[TEXT Boundary: Start]
We talked to Tierney George, Graduate Civil Engineer at GHD in Brisbane and the winner of the 2020 Young Professional Award for Queensland
I graduated from the University of Queensland in mid-2019 with a Bachelor of Engineering and Bachelor of Business Management. I’m a local Brisbane girl but love to travel. Some of my favourite things to do include ice skating, wine tasting and photography. If I wasn’t an engineer I’d either be in neuroscience or own my own ice cream store.
What is your current role and organisation?
I’m a graduate civil engineer working in the transport planning team at GHD in Brisbane.
Where do you live and how do you move around?
I live in Brisbane’s inner-west and generally walk to the train to commute. I have a car and use that to get around on the weekends and evenings, but I walk to the shops whenever I can. I’ve recently started to explore cycling and rollerblading along the bikeway, although I’m in need of a new bike and some more training wheels before I can commit myself to the Lycra lifestyle!
Tierney George with Maple
What first attracted you to get involved in the transport industry?
When I was a child, I thought it would be really cool to be a bus driver. I thought the network maps were amazing and that it would be nice to be one of those fun bus drivers who says a big hello and makes people smile first thing in the morning. So I suppose that was the first seed… But what really got my attention was at university, where I found I connected better with transport and traffic studies than I did with any other subjects. Once I worked out that transport was also a huge area of innovation towards sustainable systems, I was set on it… plus, I still really like network maps.
Do you have a mentor (informal or formal) and how have they helped you in your career to date?
I had a formal mentoring relationship during university that was established through a meet-a-mentor program. He was instrumental in helping me to direct my career, helped me to work in London during my undergraduate placement and to apply for jobs in my penultimate year of university. At work, I have a formal mentoring relationship with our business group leader, which he has set up for graduates in their first few years, and that relationship has helped me to get an understanding of business strategies and opportunities. I also have two mentors who train me and guide me through my technical development, which has been really critical for building my engineering skillsets and confidence.
[TEXT Boundary: End]
PROBLEM SET:
1. Answer these from the Tierney George interview.
(a) Which two degrees did she finish at the University of Queensland?
(b) What team does she work in at GHD?
(c) How was her mentoring relationship during university set up?
2. Go on with the Tierney George interview from its last answer.
[SUPPLIED MATERIAL Boundary: Start]
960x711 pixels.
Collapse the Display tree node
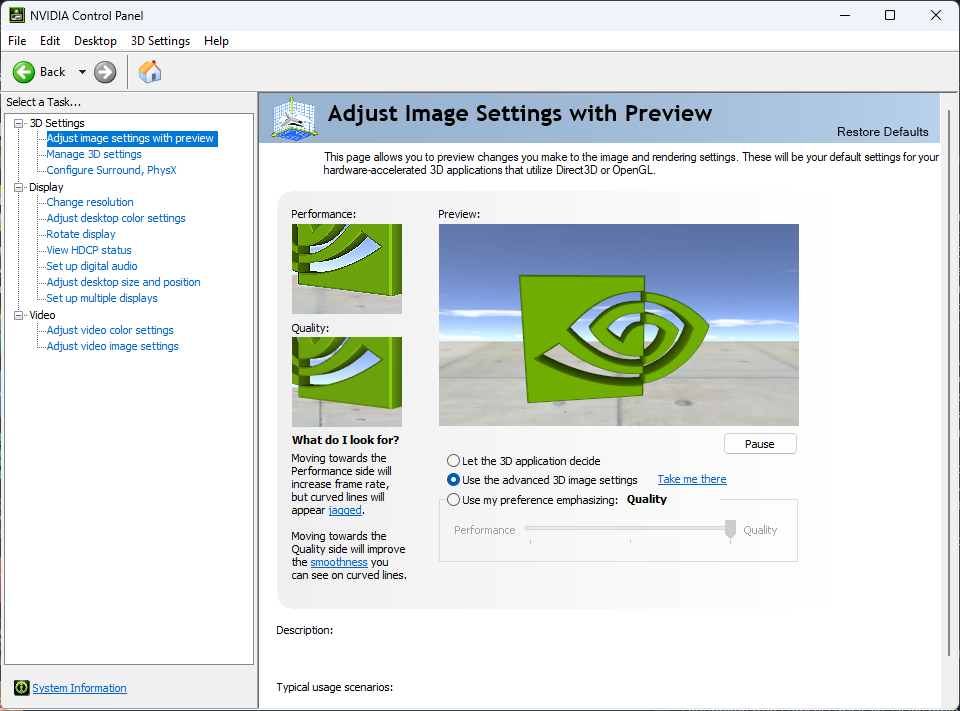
[SUPPLIED MATERIAL Boundary: End]
RESPONSES IN ORDER:
1.
(a) A Bachelor of Engineering and a Bachelor of Business Management.
(b) The transport planning team.
(c) Through a meet-a-mentor program.

2.
What has been involvement with AITPM to date?
I hadn’t known about AITPM as a student, so this year is my first involvement with AITPM. I’m currently on the QLD branch committee as YP representative, and as part of that am involved with the QLD YP committee.
What are your aspirations for your contribution to the AITPM?
As a young professional, I’m hopeful to help AITPM reach students, graduates and other YPs, provide them with events and tools that are valuable and become part of the existing passionate community in the organisation.
How has this year of COVID19 changed your life: for the better, and the worse?
One of my favourite things to come out of COVID is a greater focus on Wellbeing. My company started a Wellbeing program for which I was able to become a Champion. That has helped me learn a lot more about how the brain works and practice tools that help build resilience. I like that I have brought a daily consciousness of wellbeing to my life, and I’d like to hope to the people I work with.
In hand with that though, COVID brought work into my home, which had an impact on my mental health, reinforcing why putting effort into your own wellbeing is so important!
What do you do in your spare time to unwind?
I recently got back into reading after a long study-induced hiatus, which has been a wonderful way for me to both learn and relax. But, nothing makes me happier than playtime with my beautiful dog Maple.